Czyli wniosek taki, mogłoby być ostrzej z tym szkłem (chociaż mam tą starszą wersję nie VC), ale pucha też szału nie robi.
A tak przy okazji, ma ktoś pomysł czy różnice wynikają ze złego poskładania i wyregulowania, czy może jakości materiału soczewek?
Odp: Jak sprawdzić czy trafił się rzeczywiście ostry egzemplarz obiektywu?
Tak to wygląda (po lewej 450D z Tamronem 17-50, po prawej 60D z EF 28/1.8, oba na f/2.8 .
Względna skala jest zachowana, tzn. wielkości liter i pikseli mają się do siebie tak jak w rzeczywistości na matrycy. (okazuje się, że literki na moim zdjęciu są troche mniejsze a nie większe).
Nie ma cudów, nie można lepiej odwzorować linii o grubości 2-3 pikseli.
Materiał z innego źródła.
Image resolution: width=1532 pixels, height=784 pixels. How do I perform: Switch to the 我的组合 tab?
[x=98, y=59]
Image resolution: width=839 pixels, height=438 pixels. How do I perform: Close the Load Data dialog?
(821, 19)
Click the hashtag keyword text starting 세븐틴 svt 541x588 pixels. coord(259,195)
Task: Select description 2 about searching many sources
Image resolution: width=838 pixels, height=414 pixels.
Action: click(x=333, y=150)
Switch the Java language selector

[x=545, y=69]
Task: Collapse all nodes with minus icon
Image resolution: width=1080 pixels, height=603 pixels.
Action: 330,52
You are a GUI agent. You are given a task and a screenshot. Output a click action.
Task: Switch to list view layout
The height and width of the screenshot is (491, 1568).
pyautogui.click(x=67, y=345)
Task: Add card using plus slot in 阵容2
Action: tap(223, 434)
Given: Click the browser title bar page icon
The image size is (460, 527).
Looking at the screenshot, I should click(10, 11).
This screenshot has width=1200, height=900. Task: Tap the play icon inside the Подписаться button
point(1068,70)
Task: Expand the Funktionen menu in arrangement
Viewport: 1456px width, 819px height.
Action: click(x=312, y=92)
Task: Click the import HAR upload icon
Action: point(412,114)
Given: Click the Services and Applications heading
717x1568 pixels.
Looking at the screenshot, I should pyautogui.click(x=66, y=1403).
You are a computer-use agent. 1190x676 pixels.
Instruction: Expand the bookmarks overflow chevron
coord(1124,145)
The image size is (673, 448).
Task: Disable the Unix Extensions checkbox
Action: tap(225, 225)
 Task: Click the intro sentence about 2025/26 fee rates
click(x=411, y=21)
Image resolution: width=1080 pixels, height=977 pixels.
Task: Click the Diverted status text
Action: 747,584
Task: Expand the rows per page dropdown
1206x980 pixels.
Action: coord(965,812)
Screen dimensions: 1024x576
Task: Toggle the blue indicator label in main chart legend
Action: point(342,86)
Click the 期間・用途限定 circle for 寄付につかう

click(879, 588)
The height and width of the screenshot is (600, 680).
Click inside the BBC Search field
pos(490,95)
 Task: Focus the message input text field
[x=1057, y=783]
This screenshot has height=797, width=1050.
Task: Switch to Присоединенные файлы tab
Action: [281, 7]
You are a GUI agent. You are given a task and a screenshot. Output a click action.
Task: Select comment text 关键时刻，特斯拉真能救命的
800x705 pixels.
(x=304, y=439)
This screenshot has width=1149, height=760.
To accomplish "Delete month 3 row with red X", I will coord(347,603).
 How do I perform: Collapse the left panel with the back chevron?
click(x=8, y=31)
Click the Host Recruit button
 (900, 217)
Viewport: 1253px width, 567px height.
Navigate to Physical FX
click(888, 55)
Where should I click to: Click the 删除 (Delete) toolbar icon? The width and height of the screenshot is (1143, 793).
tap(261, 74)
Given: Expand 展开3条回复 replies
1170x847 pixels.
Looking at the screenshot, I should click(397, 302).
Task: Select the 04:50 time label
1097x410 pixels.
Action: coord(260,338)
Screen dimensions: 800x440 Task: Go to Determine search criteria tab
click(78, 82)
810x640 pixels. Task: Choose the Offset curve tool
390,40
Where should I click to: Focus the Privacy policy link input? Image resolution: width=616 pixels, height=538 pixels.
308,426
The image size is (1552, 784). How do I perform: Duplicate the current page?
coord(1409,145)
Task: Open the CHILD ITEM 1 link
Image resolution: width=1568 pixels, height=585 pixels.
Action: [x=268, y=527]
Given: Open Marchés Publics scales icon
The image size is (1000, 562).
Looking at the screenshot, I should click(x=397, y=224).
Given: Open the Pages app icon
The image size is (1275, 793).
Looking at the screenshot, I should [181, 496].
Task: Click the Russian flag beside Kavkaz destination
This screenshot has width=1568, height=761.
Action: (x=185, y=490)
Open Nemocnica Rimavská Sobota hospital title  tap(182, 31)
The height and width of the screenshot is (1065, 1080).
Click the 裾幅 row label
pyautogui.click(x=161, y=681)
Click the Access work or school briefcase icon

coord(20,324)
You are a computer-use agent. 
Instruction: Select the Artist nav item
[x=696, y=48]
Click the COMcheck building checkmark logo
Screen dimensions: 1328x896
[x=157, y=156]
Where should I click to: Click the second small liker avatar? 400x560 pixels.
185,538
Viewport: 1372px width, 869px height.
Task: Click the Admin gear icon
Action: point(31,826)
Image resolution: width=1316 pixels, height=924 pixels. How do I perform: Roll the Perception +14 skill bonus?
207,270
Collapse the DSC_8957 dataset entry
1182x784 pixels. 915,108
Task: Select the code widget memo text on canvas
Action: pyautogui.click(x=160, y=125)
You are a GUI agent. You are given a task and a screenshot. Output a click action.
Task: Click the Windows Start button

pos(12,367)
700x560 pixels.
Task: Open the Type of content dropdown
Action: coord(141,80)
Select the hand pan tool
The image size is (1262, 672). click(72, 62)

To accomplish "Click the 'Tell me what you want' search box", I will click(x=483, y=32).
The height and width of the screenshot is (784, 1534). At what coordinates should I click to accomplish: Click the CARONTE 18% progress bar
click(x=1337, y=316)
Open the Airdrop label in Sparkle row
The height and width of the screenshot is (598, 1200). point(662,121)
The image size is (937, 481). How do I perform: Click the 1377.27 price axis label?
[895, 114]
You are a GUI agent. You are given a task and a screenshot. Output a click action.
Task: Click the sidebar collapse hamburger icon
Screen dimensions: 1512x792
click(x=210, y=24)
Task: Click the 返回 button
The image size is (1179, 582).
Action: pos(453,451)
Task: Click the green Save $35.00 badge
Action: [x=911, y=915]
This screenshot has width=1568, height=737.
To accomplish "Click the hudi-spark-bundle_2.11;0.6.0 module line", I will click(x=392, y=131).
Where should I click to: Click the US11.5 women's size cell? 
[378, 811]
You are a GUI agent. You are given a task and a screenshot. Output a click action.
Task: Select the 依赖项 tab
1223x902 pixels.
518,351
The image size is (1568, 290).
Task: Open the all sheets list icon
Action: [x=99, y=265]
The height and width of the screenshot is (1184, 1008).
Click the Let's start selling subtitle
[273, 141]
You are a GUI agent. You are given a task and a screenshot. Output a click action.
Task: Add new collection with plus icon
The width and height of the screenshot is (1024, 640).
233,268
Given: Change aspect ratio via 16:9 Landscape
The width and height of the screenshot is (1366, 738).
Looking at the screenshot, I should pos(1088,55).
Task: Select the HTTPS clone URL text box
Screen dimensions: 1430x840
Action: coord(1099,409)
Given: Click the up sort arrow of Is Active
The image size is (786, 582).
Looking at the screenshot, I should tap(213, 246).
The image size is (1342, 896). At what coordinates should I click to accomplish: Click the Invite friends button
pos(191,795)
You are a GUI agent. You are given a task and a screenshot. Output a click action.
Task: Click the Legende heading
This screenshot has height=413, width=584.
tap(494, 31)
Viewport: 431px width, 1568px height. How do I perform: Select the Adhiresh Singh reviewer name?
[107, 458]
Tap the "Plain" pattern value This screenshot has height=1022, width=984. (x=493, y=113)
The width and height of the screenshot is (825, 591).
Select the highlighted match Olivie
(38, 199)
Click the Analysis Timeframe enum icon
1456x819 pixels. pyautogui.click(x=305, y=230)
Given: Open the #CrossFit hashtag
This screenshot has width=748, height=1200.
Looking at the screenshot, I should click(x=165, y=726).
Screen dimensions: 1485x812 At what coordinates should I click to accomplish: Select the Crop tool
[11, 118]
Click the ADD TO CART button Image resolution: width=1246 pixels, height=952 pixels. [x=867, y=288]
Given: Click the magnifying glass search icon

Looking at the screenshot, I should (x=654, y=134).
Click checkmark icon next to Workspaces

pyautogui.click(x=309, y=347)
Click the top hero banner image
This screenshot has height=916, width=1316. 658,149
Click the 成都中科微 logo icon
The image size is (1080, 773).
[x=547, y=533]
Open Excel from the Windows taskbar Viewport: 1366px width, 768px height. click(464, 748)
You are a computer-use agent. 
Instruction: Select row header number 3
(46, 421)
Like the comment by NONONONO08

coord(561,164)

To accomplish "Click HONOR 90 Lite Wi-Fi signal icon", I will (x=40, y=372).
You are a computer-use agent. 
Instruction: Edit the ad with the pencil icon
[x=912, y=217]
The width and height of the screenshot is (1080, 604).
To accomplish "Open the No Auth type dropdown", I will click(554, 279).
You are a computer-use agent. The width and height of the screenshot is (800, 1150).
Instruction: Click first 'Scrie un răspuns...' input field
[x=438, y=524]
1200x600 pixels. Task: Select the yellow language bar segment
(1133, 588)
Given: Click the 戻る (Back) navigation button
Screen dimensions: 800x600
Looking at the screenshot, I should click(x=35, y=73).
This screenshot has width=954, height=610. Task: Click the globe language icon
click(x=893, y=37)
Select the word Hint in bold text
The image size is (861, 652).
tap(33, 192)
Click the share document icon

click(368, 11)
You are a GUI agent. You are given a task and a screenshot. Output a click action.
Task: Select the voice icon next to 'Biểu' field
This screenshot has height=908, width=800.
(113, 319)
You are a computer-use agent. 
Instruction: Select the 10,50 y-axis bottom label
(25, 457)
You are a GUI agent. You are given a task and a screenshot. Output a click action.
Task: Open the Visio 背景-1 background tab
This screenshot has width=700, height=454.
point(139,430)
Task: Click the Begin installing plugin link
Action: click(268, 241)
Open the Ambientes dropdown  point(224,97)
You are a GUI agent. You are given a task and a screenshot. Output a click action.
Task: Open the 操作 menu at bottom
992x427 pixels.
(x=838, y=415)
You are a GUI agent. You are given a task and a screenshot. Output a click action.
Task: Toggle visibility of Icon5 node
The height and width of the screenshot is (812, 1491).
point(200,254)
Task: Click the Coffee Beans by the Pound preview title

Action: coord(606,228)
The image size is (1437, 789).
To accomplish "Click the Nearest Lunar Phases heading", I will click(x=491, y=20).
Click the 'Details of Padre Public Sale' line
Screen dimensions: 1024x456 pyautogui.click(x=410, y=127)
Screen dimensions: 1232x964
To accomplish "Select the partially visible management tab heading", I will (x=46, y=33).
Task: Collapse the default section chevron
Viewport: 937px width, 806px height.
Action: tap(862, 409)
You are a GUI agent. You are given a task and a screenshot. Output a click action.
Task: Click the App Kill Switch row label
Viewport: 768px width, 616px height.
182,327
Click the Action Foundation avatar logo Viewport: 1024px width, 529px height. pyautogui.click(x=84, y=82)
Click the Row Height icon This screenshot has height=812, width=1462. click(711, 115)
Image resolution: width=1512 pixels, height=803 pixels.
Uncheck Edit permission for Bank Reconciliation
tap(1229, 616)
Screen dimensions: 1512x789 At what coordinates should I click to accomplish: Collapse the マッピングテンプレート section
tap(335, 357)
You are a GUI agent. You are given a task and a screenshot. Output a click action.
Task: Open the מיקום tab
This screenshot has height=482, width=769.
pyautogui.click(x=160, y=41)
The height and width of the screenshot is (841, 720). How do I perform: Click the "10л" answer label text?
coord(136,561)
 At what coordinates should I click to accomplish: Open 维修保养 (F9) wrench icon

Nie da się tu zobaczyć więcej szczegółów bez względu na obiektyw.
Widać, że zdjęcie z 60D jest bardziej wyostrzone przez puszkę. Oczywiście, kontrast w takim obrazku czarno białym łatwo można poprawić w obróbce, tak, że na oko, mogłyby wyglądać podobnie.
A swoją drogą, zdjęcie z ręki i z pamięci, ale kąt trafiłem idealnie :mrgreen:
Odp: Jak sprawdzić czy trafił się rzeczywiście ostry egzemplarz obiektywu?
ja wychodzę na pole mokotowskie i robię parę fot(psy w ruchu, liscie na drzewie,oglosdzenia na słupie)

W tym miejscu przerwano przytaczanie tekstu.